Quem já morou em prédio antigo sabe: o elevador é quase um personagem do cotidiano.
Quem já morou em prédio antigo sabe: o elevador é quase um personagem do cotidiano. Barulhos estranhos, paradas bruscas ou o aviso constante de “em manutenção” viram parte da rotina. Mas o que para o morador pode parecer apenas incômodo, para quem avalia representa um passivo oculto de peso. Elevador sem manutenção regular não é detalhe, é risco jurídico, custo futuro e impacto direto na liquidez do imóvel. O comprador sabe calcular, e o mercado percebe: cada mês sem cuidado técnico é valor perdido no patrimônio.

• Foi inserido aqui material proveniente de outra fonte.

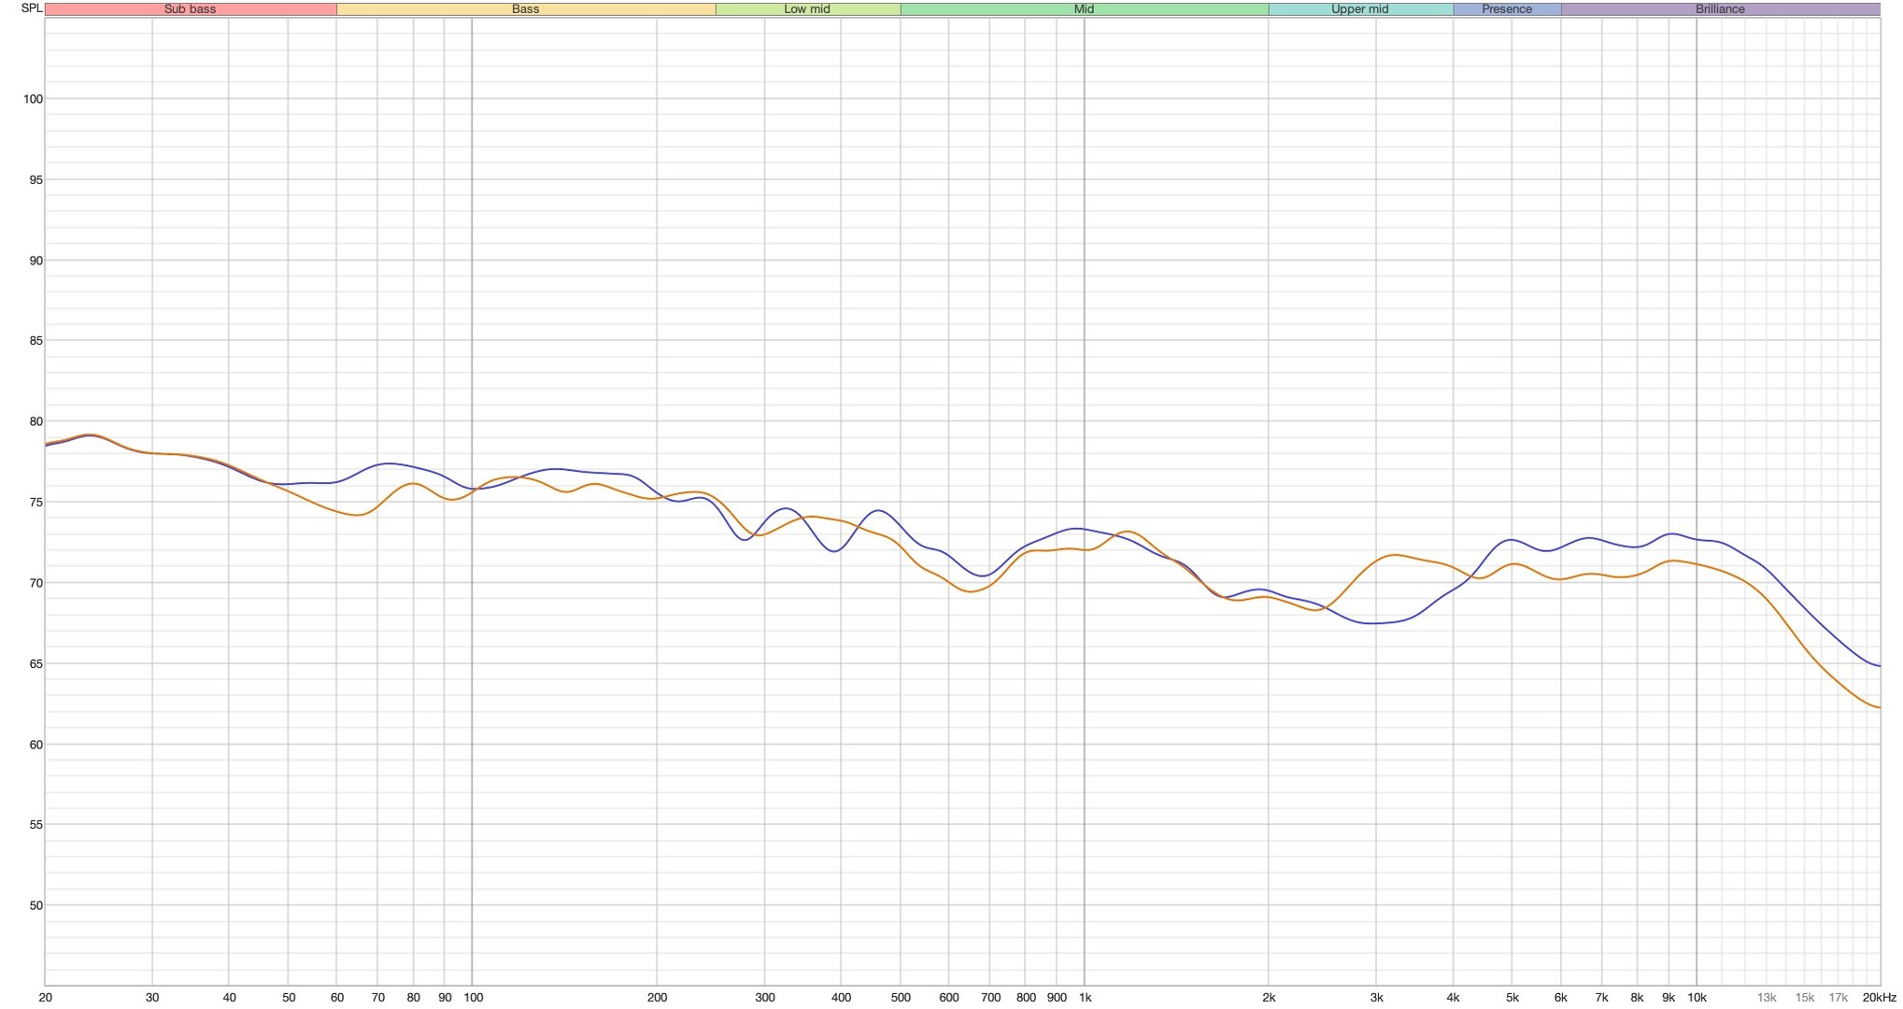Click the 1k frequency axis label
Viewport: 1903px width, 1009px height.
coord(1085,998)
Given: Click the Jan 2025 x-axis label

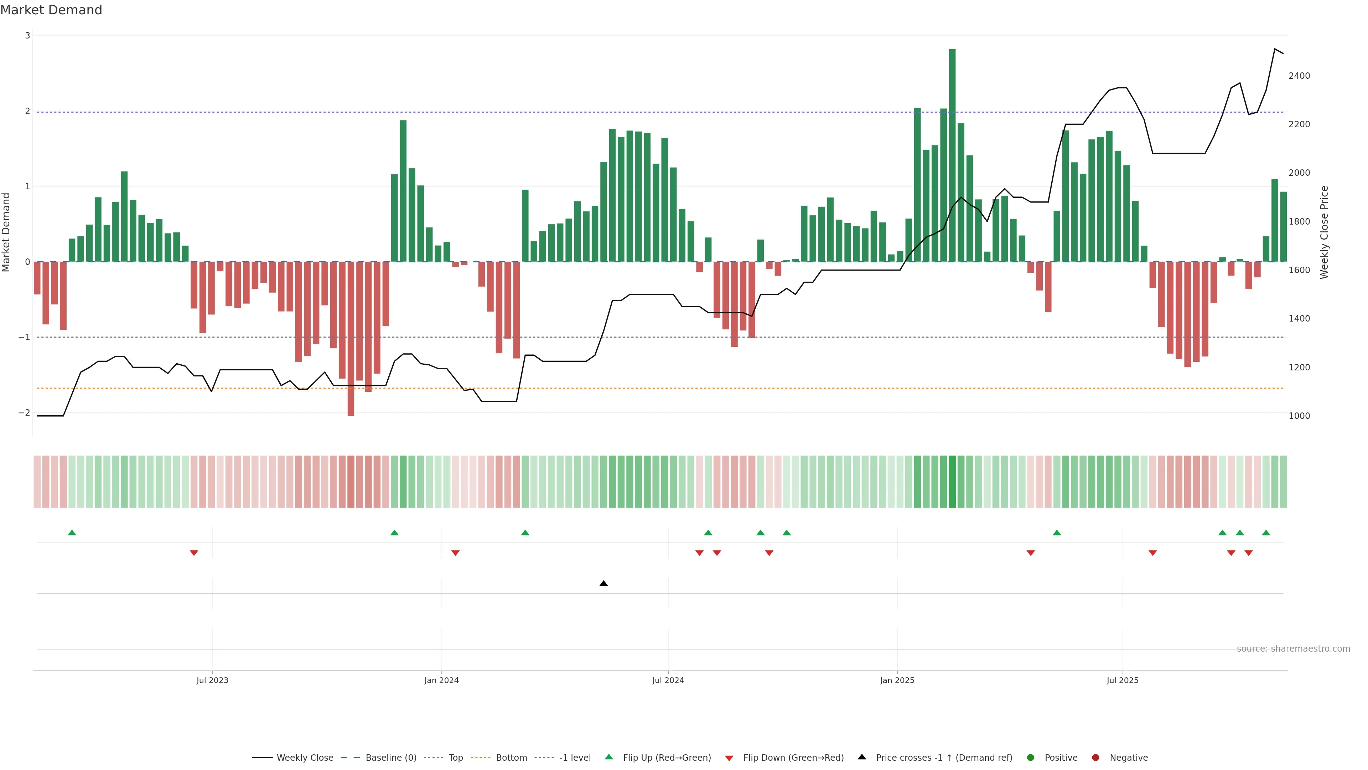Looking at the screenshot, I should [x=897, y=680].
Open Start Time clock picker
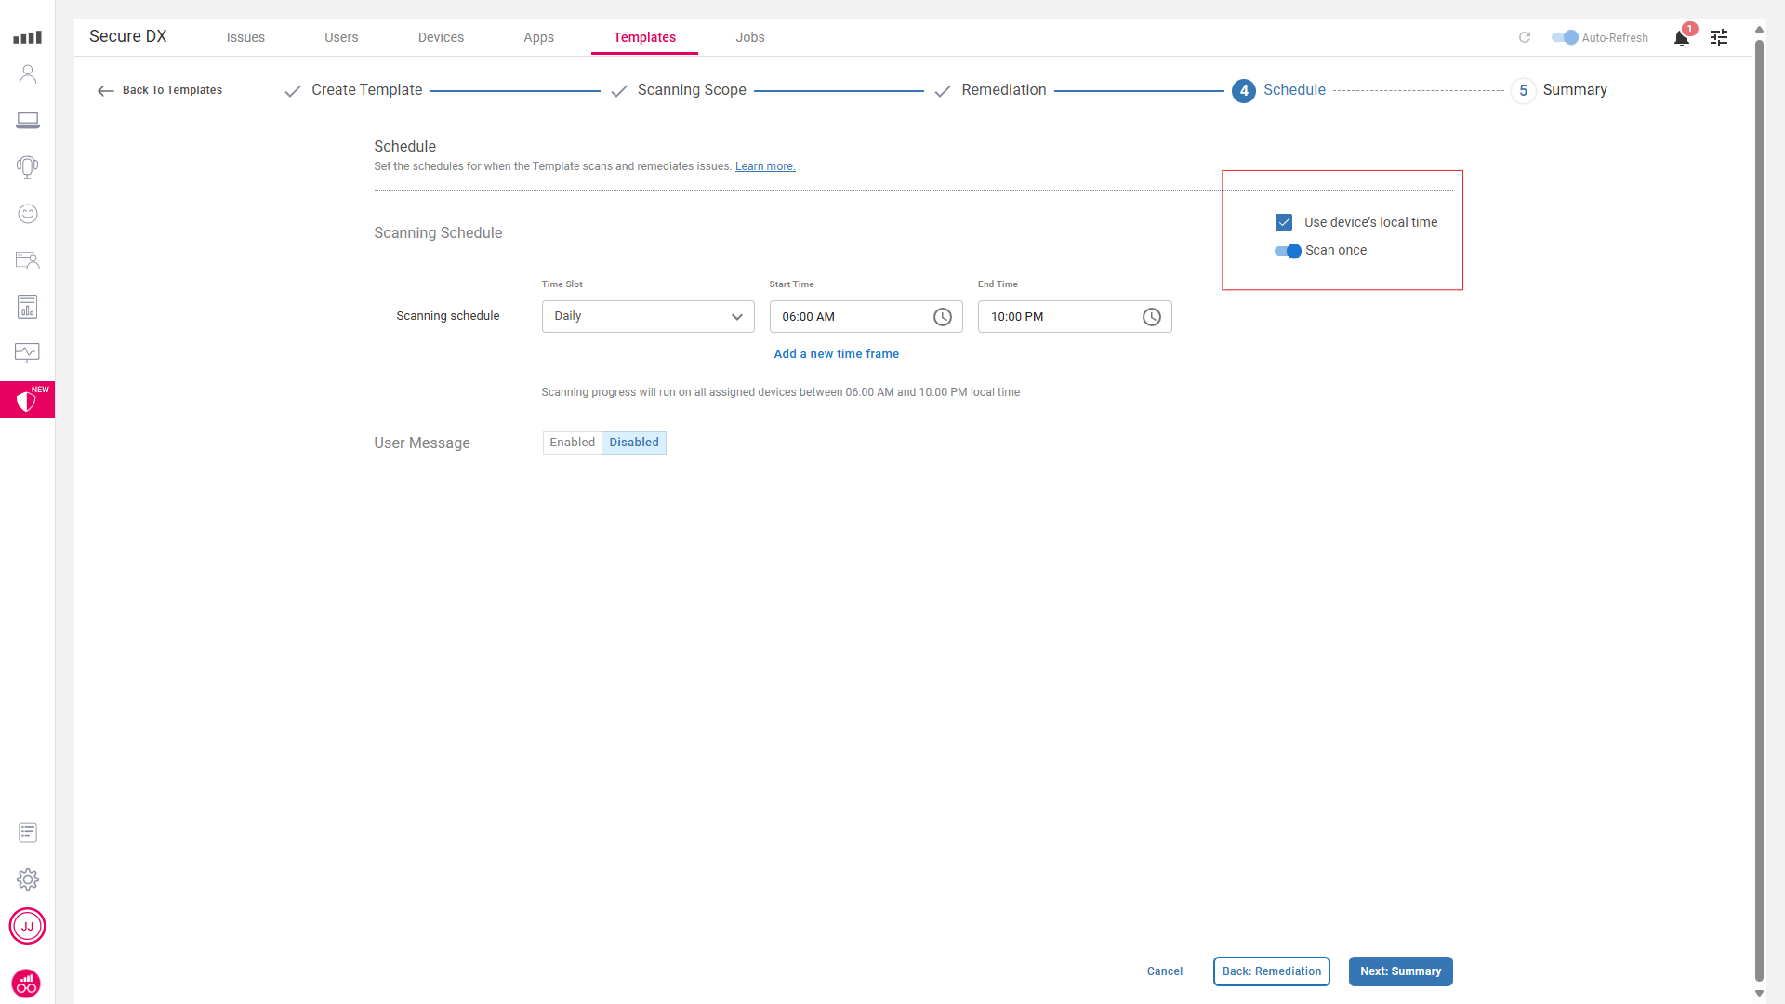 tap(942, 317)
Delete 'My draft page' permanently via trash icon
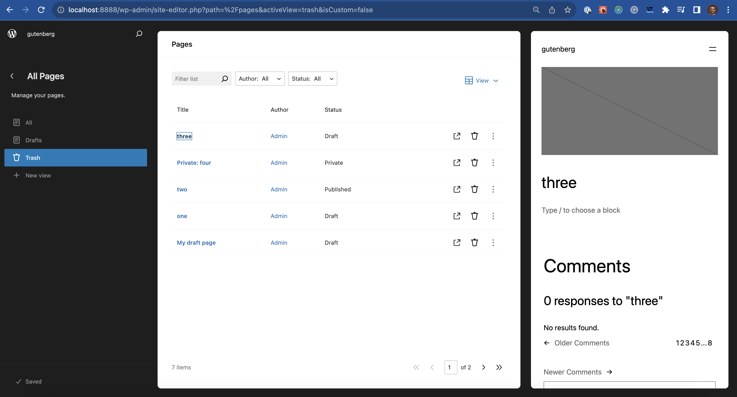Image resolution: width=737 pixels, height=397 pixels. 474,242
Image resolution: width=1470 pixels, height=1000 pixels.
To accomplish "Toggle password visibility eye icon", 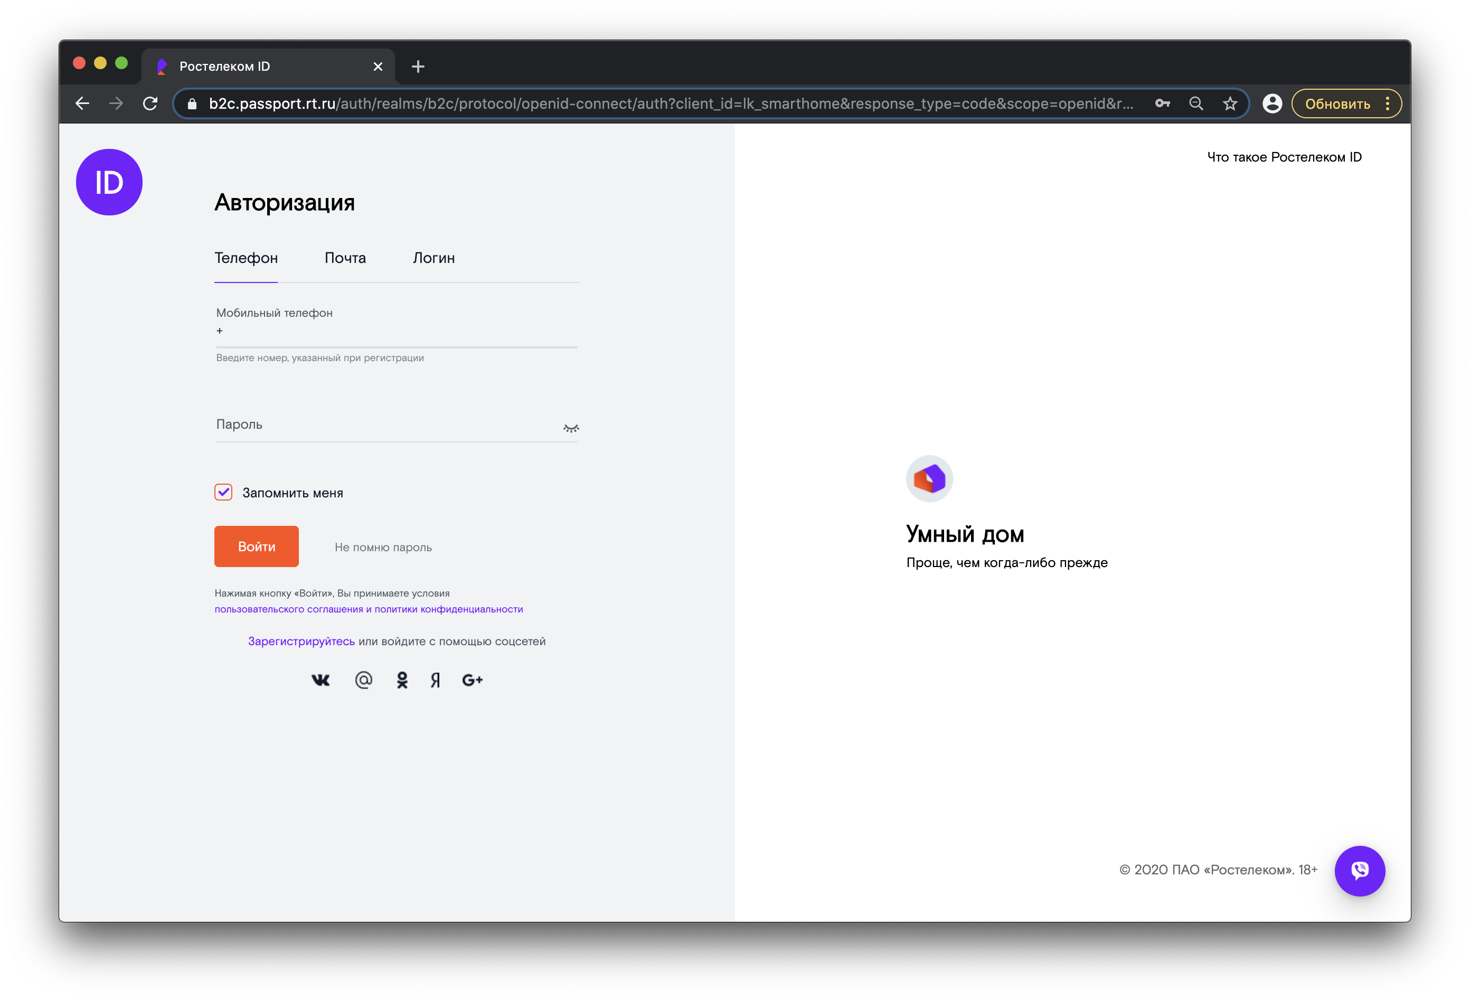I will (x=571, y=428).
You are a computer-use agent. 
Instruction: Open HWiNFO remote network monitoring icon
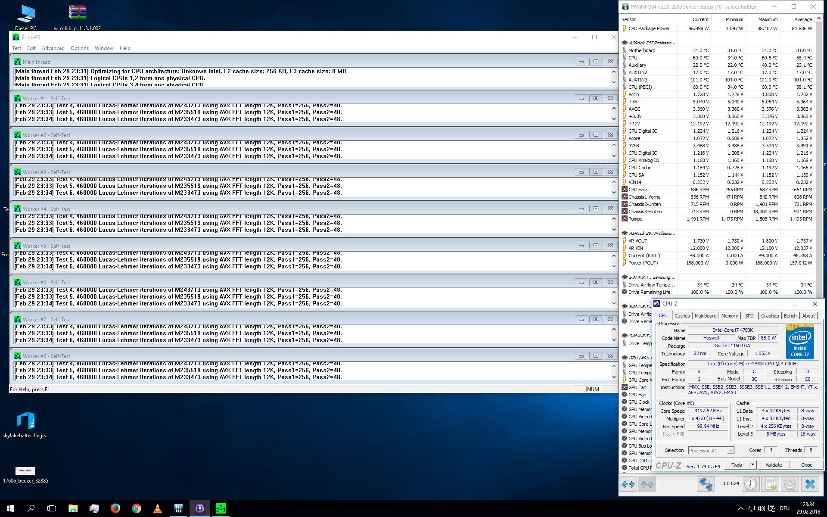(706, 484)
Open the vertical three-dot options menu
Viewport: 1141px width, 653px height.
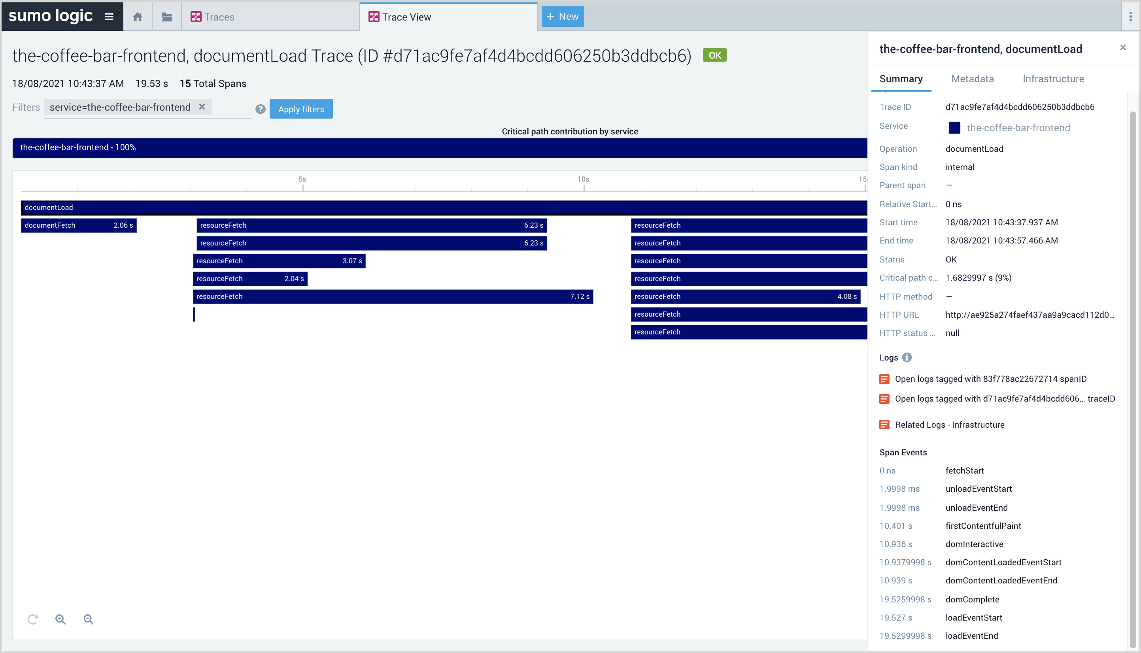click(x=1130, y=17)
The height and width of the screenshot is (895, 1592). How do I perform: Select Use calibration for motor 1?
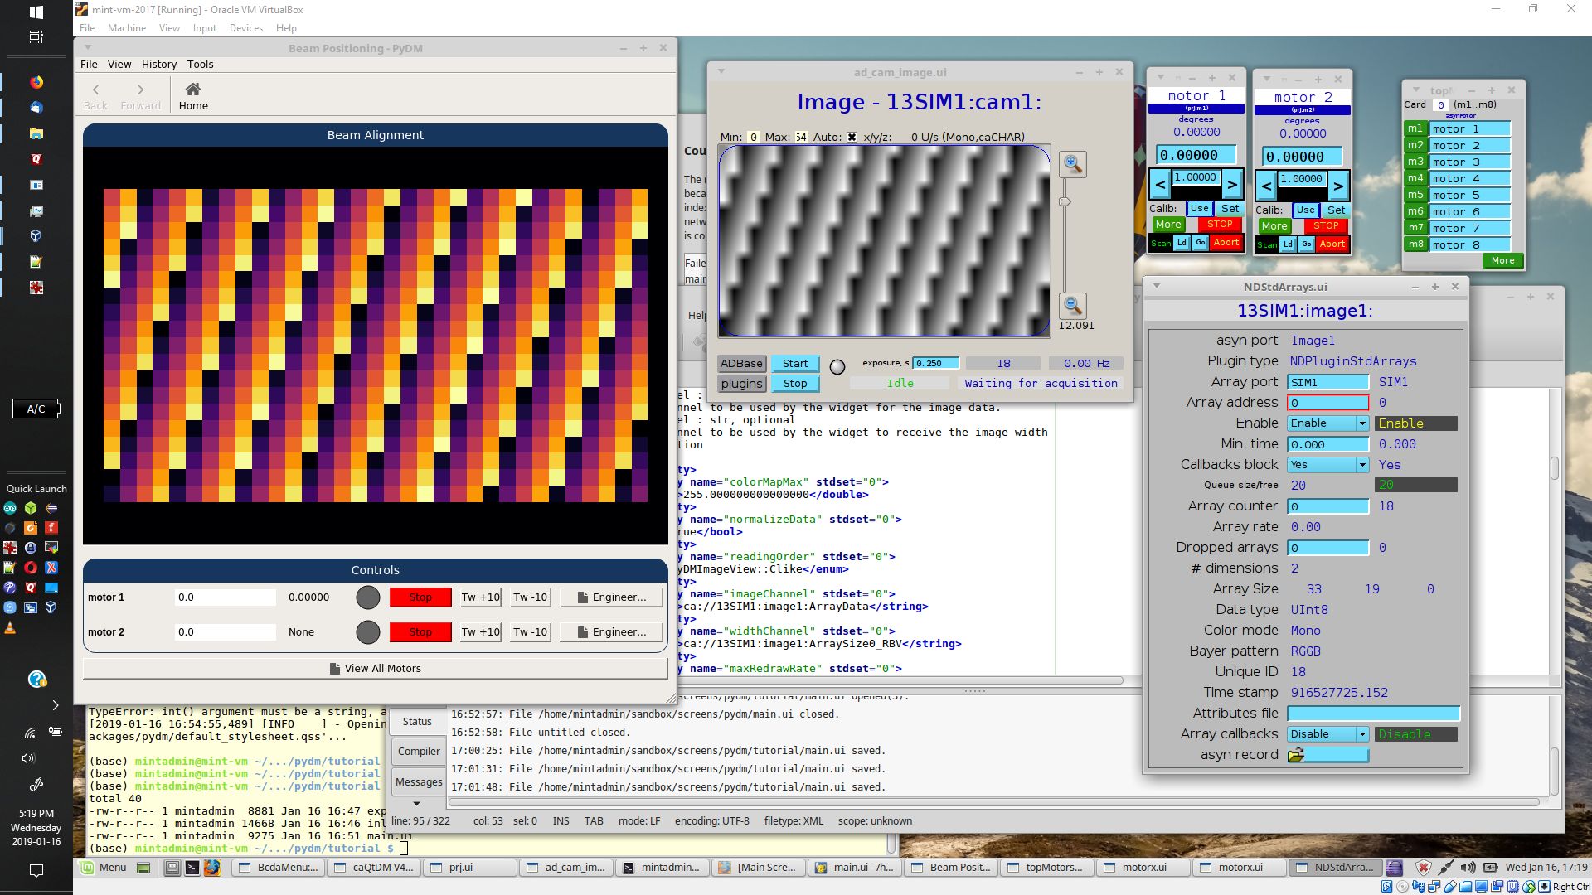[x=1199, y=209]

Na prática, esse tipo de negligência se reflete em números concretos. Condomínios com elevadores antigos e sem histórico de manutenção têm taxas mais altas, processos de rateio inesperados e, em muitos casos, dificuldade maior para atrair interessados. Não é só o conserto imediato: a falta de manutenção preventiva costuma exigir substituições completas, com custos que ultrapassam facilmente seis dígitos. Na avaliação, isso pesa como fator de desvalorização, porque quem compra não olha só a unidade, mas o conjunto. E um prédio sem elevador confiável perde apelo, seja para morar, seja para investir.